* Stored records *
· · ·

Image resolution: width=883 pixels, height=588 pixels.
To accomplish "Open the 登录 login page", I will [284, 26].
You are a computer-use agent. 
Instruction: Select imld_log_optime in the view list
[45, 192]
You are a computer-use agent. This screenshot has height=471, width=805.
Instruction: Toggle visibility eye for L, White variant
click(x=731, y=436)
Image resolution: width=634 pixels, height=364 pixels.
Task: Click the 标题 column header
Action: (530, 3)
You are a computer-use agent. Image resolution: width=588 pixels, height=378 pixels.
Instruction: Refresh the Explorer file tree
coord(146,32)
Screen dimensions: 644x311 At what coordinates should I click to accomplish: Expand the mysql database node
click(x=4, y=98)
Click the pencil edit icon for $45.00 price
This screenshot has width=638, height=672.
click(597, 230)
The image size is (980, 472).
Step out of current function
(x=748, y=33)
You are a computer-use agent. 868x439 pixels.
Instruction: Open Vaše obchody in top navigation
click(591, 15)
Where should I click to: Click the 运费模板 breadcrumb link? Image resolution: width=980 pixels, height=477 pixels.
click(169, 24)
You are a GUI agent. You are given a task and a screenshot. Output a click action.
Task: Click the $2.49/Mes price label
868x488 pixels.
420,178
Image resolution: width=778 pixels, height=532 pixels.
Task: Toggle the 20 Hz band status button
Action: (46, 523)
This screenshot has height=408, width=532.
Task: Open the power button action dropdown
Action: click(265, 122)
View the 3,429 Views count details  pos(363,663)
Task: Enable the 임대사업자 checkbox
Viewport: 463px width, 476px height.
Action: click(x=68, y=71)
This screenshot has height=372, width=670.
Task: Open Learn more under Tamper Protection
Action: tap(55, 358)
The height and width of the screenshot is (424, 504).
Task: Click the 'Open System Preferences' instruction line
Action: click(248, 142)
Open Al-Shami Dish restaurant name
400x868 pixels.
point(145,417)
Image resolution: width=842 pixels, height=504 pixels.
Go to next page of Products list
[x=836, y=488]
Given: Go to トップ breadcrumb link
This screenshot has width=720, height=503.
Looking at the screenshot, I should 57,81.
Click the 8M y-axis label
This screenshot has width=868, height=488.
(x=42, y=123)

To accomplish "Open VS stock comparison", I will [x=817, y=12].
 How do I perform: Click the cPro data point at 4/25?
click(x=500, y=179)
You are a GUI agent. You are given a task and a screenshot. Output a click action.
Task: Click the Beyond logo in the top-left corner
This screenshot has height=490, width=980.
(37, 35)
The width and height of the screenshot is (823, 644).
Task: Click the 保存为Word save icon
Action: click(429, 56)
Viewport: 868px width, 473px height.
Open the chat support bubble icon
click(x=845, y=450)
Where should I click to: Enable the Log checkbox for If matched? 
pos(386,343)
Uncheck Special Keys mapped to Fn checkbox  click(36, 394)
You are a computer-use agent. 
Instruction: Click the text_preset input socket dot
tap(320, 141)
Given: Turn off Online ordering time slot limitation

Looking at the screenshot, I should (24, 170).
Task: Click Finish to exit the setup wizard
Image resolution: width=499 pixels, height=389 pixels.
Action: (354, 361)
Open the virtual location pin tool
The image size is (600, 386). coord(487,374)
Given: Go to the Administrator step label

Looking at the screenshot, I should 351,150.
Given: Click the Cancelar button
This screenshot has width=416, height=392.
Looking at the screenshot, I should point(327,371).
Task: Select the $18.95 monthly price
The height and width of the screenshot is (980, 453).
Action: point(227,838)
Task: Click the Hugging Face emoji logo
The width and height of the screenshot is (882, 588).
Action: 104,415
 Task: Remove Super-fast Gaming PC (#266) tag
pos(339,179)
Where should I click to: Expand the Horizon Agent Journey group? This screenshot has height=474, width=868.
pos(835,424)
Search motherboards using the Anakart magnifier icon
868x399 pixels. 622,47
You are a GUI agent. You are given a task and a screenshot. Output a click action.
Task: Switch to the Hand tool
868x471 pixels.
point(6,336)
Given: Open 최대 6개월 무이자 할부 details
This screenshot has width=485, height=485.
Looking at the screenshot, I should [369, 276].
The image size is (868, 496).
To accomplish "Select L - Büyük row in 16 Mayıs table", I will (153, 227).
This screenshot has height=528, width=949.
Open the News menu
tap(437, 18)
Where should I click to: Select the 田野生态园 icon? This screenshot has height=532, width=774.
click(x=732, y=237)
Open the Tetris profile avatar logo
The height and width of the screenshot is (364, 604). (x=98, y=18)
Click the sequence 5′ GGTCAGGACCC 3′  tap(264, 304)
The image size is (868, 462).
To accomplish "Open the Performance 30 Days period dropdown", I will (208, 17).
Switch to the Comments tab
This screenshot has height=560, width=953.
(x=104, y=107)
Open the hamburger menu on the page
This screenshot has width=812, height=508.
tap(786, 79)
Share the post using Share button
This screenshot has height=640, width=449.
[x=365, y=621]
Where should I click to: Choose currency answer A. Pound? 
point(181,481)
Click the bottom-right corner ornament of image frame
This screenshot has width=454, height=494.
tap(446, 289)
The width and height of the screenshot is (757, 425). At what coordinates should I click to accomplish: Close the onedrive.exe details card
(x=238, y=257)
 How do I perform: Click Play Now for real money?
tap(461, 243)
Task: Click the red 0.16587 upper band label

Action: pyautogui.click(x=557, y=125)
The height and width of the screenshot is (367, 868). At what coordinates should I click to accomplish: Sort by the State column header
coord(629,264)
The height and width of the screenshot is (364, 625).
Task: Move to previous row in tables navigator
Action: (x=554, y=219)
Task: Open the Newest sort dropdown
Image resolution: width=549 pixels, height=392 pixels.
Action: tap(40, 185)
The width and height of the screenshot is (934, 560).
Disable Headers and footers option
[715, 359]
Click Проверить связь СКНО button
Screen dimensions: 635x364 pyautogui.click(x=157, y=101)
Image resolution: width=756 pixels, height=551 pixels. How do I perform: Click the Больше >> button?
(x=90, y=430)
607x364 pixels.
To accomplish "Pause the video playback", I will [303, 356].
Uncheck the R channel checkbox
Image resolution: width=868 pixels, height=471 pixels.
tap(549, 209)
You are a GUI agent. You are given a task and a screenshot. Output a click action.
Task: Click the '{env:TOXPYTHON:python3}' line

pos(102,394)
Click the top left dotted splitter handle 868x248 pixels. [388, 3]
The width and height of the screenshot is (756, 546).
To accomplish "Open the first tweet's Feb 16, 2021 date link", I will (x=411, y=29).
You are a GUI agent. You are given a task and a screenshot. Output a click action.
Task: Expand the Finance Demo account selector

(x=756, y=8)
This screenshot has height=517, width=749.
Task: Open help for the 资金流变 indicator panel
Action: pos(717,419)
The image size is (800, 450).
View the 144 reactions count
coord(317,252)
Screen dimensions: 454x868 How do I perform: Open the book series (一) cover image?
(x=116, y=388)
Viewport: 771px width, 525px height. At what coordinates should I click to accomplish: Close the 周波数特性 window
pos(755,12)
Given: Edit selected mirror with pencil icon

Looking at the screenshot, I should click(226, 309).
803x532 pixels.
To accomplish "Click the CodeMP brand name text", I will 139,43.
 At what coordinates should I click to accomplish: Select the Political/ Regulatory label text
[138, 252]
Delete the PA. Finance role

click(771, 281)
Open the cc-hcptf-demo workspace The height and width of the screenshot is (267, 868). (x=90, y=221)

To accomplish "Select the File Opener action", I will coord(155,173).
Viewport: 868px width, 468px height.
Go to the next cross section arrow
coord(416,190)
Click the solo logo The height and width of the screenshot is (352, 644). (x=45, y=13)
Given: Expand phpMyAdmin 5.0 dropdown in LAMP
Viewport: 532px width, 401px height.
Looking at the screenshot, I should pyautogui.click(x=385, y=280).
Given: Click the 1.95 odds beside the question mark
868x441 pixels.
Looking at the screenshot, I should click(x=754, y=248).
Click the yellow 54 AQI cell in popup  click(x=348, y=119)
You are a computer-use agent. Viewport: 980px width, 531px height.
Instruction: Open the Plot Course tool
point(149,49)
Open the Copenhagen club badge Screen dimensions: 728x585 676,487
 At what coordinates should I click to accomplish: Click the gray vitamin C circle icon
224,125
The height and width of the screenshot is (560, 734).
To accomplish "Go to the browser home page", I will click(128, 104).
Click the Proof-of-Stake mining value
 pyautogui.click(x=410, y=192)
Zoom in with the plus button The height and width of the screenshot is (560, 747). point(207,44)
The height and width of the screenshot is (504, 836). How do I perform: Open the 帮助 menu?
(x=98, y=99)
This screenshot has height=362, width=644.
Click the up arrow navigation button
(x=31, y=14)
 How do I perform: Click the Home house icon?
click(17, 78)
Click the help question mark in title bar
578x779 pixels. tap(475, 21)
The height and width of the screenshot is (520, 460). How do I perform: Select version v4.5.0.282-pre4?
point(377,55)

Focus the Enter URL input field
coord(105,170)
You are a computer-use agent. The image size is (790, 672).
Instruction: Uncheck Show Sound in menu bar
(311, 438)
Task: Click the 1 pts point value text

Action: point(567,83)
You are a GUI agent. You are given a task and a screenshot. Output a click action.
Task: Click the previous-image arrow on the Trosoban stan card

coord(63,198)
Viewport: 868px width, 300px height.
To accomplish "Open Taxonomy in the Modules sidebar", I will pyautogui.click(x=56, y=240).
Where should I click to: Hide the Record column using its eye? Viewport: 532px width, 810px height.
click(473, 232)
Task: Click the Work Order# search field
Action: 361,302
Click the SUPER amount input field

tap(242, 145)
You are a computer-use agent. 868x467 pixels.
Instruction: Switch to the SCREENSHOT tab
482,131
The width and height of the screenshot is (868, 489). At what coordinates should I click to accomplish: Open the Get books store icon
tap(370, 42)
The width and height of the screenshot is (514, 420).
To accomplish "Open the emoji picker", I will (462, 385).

· · ·

Reproduce only the lines above spanning from the line containing "The height and width of the screenshot is (520, 460)." through the line containing "Viewport: 868px width, 300px height.", word for word.

* Problem solution *
The height and width of the screenshot is (520, 460). How do I perform: Select version v4.5.0.282-pre4?
point(377,55)

Focus the Enter URL input field
coord(105,170)
You are a computer-use agent. The image size is (790, 672).
Instruction: Uncheck Show Sound in menu bar
(311, 438)
Task: Click the 1 pts point value text

Action: point(567,83)
You are a GUI agent. You are given a task and a screenshot. Output a click action.
Task: Click the previous-image arrow on the Trosoban stan card

coord(63,198)
Viewport: 868px width, 300px height.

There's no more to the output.